Metrics support mask #54

YuxianMeng · 2020-07-11T04:31:40Z

🚀 Feature

Current metrics like Accuracy/Recall would be better to support mask.

Motivation

For example, when I deal with a Sequence Labeling Task and pad some sequence to max-length, I do not want to calculate metrics at the padding locations.

Pitch

I guess a simple manipulation would work for accuracy.(here is the original one)

from typing import Any, Optional

import torch
from pytorch_lightning.metrics.functional.classification import (
    accuracy,
)
from pytorch_lightning.metrics.metric import TensorMetric


class MaskedAccuracy(TensorMetric):
    """
    Computes the accuracy classification score
    Example:
        >>> pred = torch.tensor([0, 1, 2, 3])
        >>> target = torch.tensor([0, 1, 2, 2])
        >>> mask = torch.tensor([1, 1, 1, 0])
        >>> metric = MaskedAccuracy(num_classes=4)
        >>> metric(pred, target, mask)
        tensor(1.)
    """

    def __init__(
        self,
        num_classes: Optional[int] = None,
        reduction: str = 'elementwise_mean',
        reduce_group: Any = None,
        reduce_op: Any = None,
    ):
        """
        Args:
            num_classes: number of classes
            reduction: a method for reducing accuracies over labels (default: takes the mean)
                Available reduction methods:
                - elementwise_mean: takes the mean
                - none: pass array
                - sum: add elements
            reduce_group: the process group to reduce metric results from DDP
            reduce_op: the operation to perform for ddp reduction
        """
        super().__init__(name='accuracy',
                         reduce_group=reduce_group,
                         reduce_op=reduce_op)
        self.num_classes = num_classes
        self.reduction = reduction

    def forward(self, pred: torch.Tensor, target: torch.Tensor, mask: torch.Tensor) -> torch.Tensor:
        """
        Actual metric computation
        Args:
            pred: predicted labels
            target: ground truth labels
            mask: only caculate metrics where mask==1
        Return:
            A Tensor with the classification score.
        """
        mask_fill = (1-mask).bool()
        pred = pred.masked_fill_(mask=mask_fill, value=-1)
        target = target.masked_fill_(mask=mask_fill, value=-1)

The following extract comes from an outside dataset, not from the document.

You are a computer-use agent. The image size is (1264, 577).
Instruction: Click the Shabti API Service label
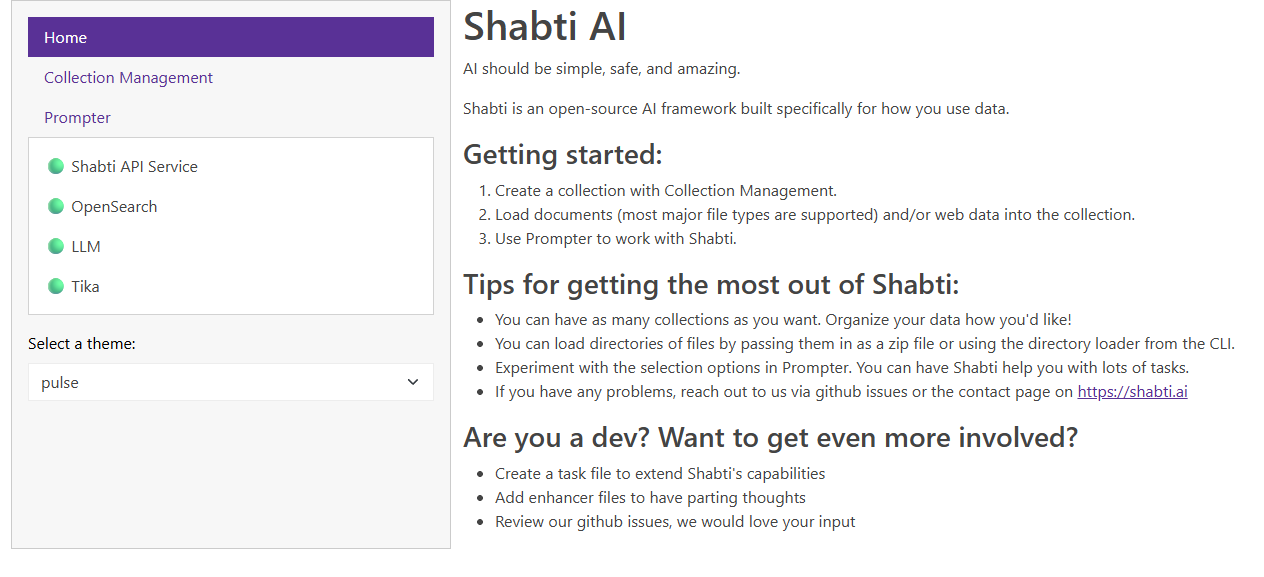tap(134, 166)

        return accuracy(pred=pred, target=target,
                        num_classes=self.num_classes, reduction=self.reduction)

Alternatives

Additional context

Borda · 2020-07-11T10:11:24Z

Looks nice! @YuxianMeng want to send it as a PR?
Cc: @justusschock @SkafteNicki

YuxianMeng · 2020-07-11T12:14:24Z

Looks nice! @YuxianMeng want to send it as a PR?
Cc: @justusschock @SkafteNicki

My pleasure:) A little question is should this PR contain only masked precision metrics or also contain other metrics?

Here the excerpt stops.